6th Vice-Chancellor of the University of Hull
- In office 1991–1999
- Preceded by: Sir William Taylor
- Succeeded by: David Drewry

Personal details
- Born: 17 March 1938 (age 88) Foleshill, Warwickshire, England
- Education: Hertford College, Oxford (BA)

= David Dilks =

British historian (born 1938)

David N. Dilks, FRHistS, FRSL (born 17 March 1938) is a British historian and former professor of International History at the University of Leeds.

== Early life and education ==
Dilks was born in Foleshill, a suburb of Coventry, and attended The Royal Grammar School Worcester before winning a scholarship to Hertford College, Oxford, to read history.

==Academic career==
Dilks remained in Oxford to do research at St Antony's College before becoming research assistant to Anthony Eden and Harold Macmillan. He was the official biographer of the latter as well as producing a two-volume biography of the viceroy of India, George Curzon, 1st Marquess Curzon of Kedleston, and an incomplete biography of Neville Chamberlain.

Dilks was Professor of International History at the University of Leeds from 1970 to 1991.

In 1977 he became a Visiting Fellow of All Souls College, Oxford. He was elected a Fellow of the Royal Society of Literature in 1986.

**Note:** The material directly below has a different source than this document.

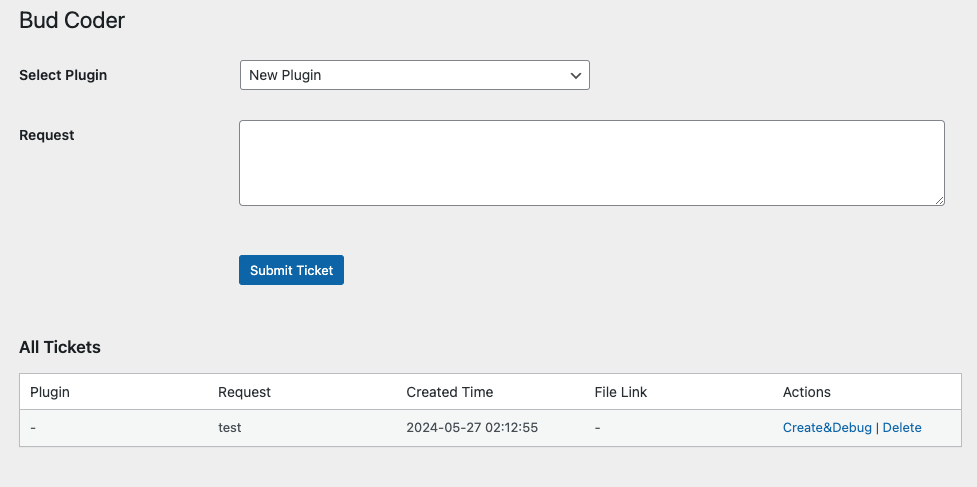Click the File Link column header
The image size is (977, 487).
point(621,392)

Professor Dilks became Vice Chancellor of the University of Hull in 1991, serving until 1999.

==Selected works==
- Sir Winston Churchill. Hamish Hamilton, 1965. (from the "Men and Movements" series)
- Curzon in India. Rupert Hart-Davis, 1969–70. (2 vols.)
- The Diaries of Sir Alexander Cadogan, 1938-1945. Cassell, 1971. (editor)
- The Conservatives: A History from their Origins to 1965. George Allen & Unwin, 1977. (contributor; editor Rab Butler)
- Retreat from Power: Studies in Britain's Foreign Policy of the Twentieth Century. Macmillan, 1981. (2 vols.)
- Neville Chamberlain: Volume 1, 1869-1929. Cambridge University Press, 1984.
- The Missing Dimension: Governments and Intelligence Communities in the Twentieth Century. Macmillan, 1984. (co-editor with Christopher Andrew)
- The Office of Prime Minister in Twentieth-Century Britain. University of Hull Press, 1993.
- Barbarossa: The Axis and the Allies. Edinburgh University Press, 1994. (co-editor with John Erickson)
- Communications, the Commonwealth and the Future. University of Hull Press, 1994.
- The Conference at Potsdam, 1945. University of Hull Press, 1995.
- Epic and Tragedy: Britain and Poland, 1941-1945. University of Hull Press, 1995.
- Rights, Wrongs and Rivalries: Britain and France in 1945. University of Hull Press, 1996.
- de Gaulle and the British. University of Hull Press, 1996.
- Great Britain, the Commonwealth and the Wider World, 1939-45. University of Hull Press, 1998.
- Collective Security, 1919 and Now. University of Hull Press, 1999.
- The Great Dominion: Winston Churchill in Canada 1900-1954. Thomas Allen & Son, 2005.
- Churchill and Company: Allies and Rivals in War and Peace. I.B. Tauris, 2012.